A las 48 horas, fueron trasladados a la Unidad Regional Tigre. Después, los llevaron al centro clandestino de detención de Campo de Mayo. Los encerraron en un cuarto, en el que sólo había un colchón tirado en el piso y una lata con pis. Luego de dos semanas en las que sufrieron con los gritos de otros detenidos, les llegó la hora a ellos. «El 3 de marzo, uno dice: «Muniz, vení». Diego sale y ya no lo veré hasta el domingo 6. A la media hora, empiezo a sentir sus gritos.»
En la medianoche del 5 de marzo, uno de los represores despertó a Fernández y le ordenó que se bañara y se afeitara. «Te vas en libertad», le dijo otro. Lo subieron, esposado y encapuchado, al asiento trasero de un jeep, junto con Muniz Barreto. Luego de un trayecto corto, les vendaron las muñecas y los tobillos. Después los subieron a cada uno en el baúl de un auto. Tras ocho horas de viaje, llegaron a Entre Ríos.

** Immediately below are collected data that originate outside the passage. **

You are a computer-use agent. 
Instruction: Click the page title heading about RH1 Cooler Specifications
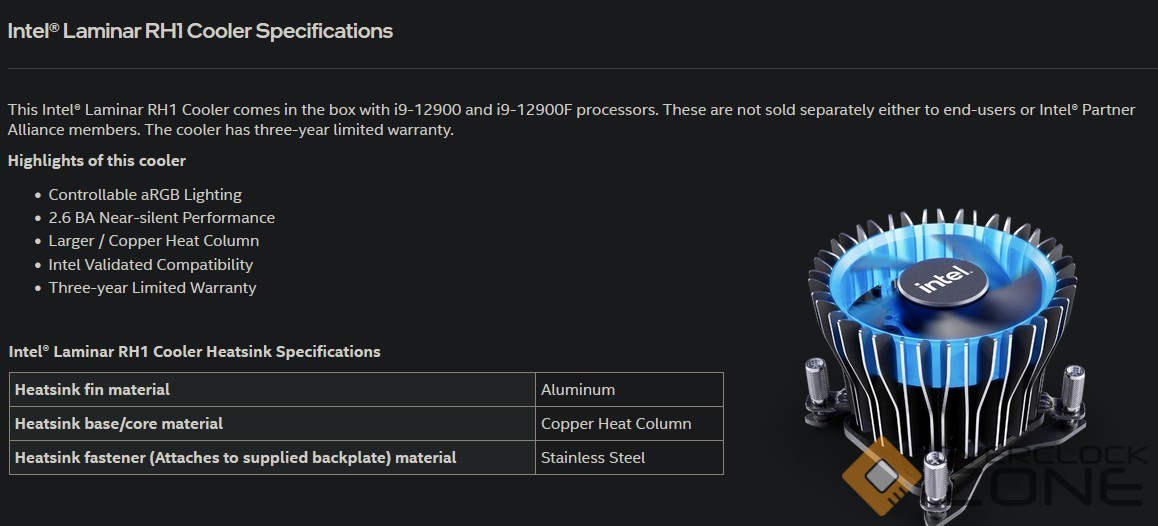[x=200, y=31]
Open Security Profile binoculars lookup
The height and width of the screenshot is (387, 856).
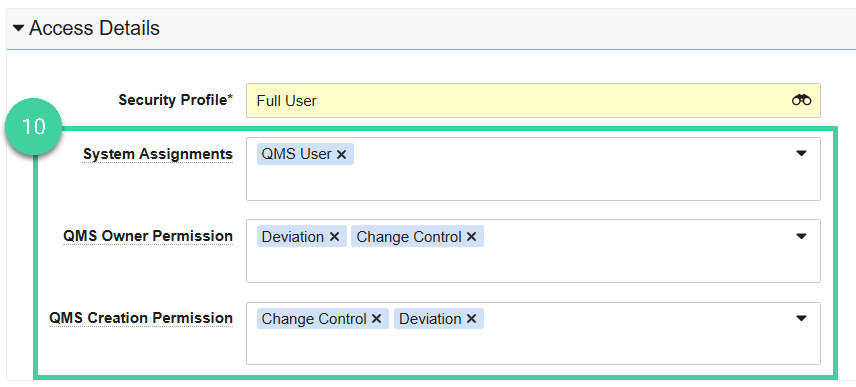click(801, 100)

Fernández no aguantaba más. «Con el calor del mediodía, el calor del caño de escape y la falta de aire, el lugar era insoportable, todo agravado por la capucha que tenía puesta. La posición encogida y las manos atadas a la espalda con las cadenas me tenían totalmente acalambrado y estaba a punto de perder el conocimiento. [ ] Estaba seguro de que me iba a morir en el baúl.»

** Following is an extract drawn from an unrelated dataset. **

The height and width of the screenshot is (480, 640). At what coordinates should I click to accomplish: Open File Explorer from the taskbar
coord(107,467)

De pronto, los autos se detuvieron. Los captores les sacaron las cadenas y las capuchas. Entonces, Muniz Barreto pidió agua. «Dentro de un rato vas a tener toda el agua que quieras», le contestaron. «Los cinco individuos que nos llevaban se apartaron de donde estábamos Diego y yo. El me contó que lo habían torturado con la picana eléctrica durante tres días y que durante el viaje en el baúl pensó que se volvía loco.»
Después, uno de sus captores les dijo que les pondrían una inyección para que se tranquilizaran. Era un líquido blancuzco. «Uno me preguntaba si me había hecho efecto y yo le decía que un poco. En ese momento estuve a punto de pedirle que me aplicara otra inyección, porque, de acuerdo con las conversaciones que había escuchado, tenía miedo de que nos ahogaran y pensé que era mejor que me ahogaran dormido, pero Dios me tuvo de la mano porque no sé por qué no dije nada. Y comencé a tratar de aparentar que me hacía más efecto del que me estaba haciendo.»

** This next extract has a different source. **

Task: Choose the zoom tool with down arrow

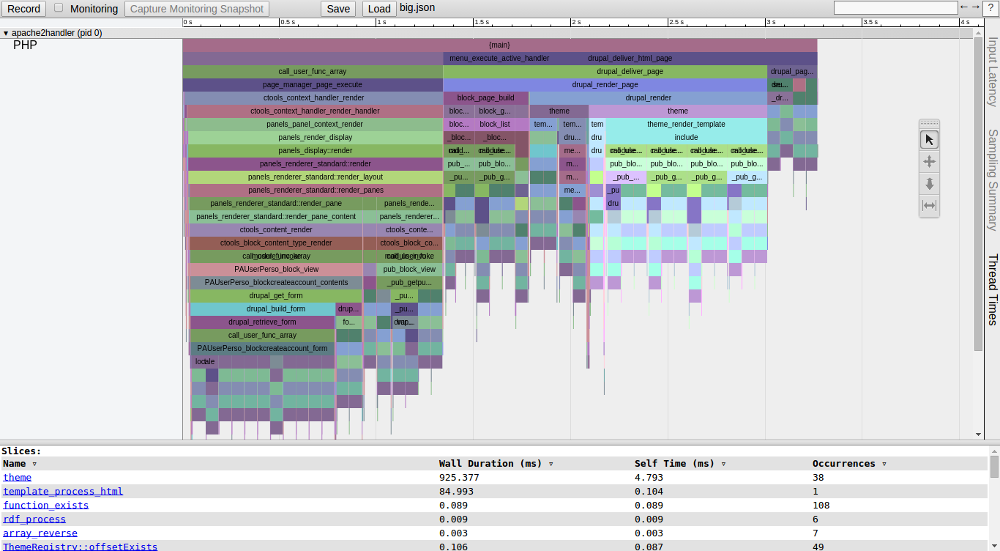Action: pos(929,183)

A la rastra, los represores ubicaron a Fernández en el asiento del acompañante de su Fiat. Muniz Barreto estaba acostado atrás, completamente dormido. Era de noche. Estacionaron el auto junto a un arroyo. Uno de los captores rompió el parabrisas de una pedrada y, con el impulso, el auto se desbarrancó. Tras escapar nadando, Fernández subió a la ruta. Un rastrojero lo llevó hasta Paraná, donde buscó un hotel para alojarse. Le fue imposible. Su estado era deplorable: le faltaba un zapato, estaba todo mojado y tenía manchas de sangre en la camisa.
Sin que Fernández lo advirtiera, el conserje llamó a la policía, que llegó y lo detuvo. Imaginó lo peor. Por miedo a alguna represalia, aseguró que había tenido un accidente. Lo encerraron en una comisaría de Paraná y, al día siguiente, en una de Villaguay, donde pasó diez días. El temor de que volviera a buscarlo lo atacaba a cada instante y lo ponía al borde de la locura. El 18 de marzo de 1977, a un mes de su detención en Escobar, recuperó la libertad.